What to produce
The word "Focus": say how many lines of the data below contain it, and give the number alone.

START Source records

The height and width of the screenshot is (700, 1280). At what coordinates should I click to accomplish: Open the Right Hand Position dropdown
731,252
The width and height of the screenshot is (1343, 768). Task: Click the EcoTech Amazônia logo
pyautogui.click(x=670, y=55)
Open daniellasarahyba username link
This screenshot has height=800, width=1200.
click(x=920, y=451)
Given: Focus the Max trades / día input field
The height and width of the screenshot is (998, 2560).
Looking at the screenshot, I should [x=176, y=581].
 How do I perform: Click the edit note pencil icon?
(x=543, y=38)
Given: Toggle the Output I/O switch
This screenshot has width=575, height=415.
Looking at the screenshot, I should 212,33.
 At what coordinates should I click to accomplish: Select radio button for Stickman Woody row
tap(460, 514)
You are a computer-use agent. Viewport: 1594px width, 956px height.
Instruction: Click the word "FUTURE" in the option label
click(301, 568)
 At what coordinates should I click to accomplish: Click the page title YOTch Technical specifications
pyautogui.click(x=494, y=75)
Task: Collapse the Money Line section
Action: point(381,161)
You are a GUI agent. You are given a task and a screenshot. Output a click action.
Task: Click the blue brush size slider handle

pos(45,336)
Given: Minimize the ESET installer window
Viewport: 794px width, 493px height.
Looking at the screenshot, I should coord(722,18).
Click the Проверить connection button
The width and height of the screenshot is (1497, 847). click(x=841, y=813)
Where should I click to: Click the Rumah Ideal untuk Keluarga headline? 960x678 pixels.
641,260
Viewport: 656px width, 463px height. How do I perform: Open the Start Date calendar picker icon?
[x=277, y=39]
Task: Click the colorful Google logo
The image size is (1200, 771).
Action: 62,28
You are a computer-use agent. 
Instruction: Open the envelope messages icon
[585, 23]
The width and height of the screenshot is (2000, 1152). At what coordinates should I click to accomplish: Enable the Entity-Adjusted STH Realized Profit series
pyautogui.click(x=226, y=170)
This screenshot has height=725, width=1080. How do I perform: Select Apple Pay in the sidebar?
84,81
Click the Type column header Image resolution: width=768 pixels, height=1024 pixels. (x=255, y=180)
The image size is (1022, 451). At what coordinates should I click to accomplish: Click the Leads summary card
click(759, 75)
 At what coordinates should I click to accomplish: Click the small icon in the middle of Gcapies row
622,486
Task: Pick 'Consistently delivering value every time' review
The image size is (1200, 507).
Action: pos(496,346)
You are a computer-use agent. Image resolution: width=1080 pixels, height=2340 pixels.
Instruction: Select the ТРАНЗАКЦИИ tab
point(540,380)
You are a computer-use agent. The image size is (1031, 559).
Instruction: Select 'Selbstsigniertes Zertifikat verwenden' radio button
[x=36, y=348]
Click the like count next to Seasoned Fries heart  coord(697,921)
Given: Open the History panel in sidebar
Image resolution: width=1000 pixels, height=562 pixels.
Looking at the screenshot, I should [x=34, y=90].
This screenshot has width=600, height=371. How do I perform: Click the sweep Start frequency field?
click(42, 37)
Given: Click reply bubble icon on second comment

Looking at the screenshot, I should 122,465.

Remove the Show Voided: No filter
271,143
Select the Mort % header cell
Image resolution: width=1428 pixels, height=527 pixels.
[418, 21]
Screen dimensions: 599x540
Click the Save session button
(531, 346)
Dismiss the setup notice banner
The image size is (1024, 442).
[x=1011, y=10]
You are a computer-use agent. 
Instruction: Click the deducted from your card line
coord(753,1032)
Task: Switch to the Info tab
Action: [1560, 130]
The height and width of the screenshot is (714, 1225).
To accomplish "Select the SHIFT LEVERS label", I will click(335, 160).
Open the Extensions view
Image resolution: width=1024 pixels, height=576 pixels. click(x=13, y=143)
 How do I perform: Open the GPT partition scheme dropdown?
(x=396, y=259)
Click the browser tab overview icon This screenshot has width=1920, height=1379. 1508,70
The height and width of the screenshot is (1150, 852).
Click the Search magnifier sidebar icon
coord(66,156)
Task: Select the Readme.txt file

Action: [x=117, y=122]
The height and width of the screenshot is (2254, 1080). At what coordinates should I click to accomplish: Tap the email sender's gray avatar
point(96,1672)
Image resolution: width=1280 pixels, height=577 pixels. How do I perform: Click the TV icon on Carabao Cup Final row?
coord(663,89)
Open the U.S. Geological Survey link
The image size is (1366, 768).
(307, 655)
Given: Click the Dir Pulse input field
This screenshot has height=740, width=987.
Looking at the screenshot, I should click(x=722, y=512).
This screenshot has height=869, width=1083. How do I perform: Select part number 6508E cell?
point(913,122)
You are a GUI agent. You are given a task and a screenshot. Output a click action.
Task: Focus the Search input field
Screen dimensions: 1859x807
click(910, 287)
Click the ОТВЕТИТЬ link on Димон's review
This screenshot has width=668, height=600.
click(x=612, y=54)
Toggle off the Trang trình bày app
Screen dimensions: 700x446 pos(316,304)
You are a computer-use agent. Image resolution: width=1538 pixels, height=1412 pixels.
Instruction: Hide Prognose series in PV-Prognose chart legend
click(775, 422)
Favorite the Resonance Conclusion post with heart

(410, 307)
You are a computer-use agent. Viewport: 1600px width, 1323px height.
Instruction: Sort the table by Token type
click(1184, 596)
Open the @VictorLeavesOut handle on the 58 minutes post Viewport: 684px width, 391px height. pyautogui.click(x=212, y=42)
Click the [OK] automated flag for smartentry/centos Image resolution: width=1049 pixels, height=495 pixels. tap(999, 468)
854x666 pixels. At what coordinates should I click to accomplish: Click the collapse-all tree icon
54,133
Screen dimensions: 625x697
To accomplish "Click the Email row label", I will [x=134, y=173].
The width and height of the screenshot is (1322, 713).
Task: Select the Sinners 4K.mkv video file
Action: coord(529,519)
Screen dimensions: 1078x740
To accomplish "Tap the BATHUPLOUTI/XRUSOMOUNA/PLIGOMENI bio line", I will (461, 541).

END Source records

Final answer
2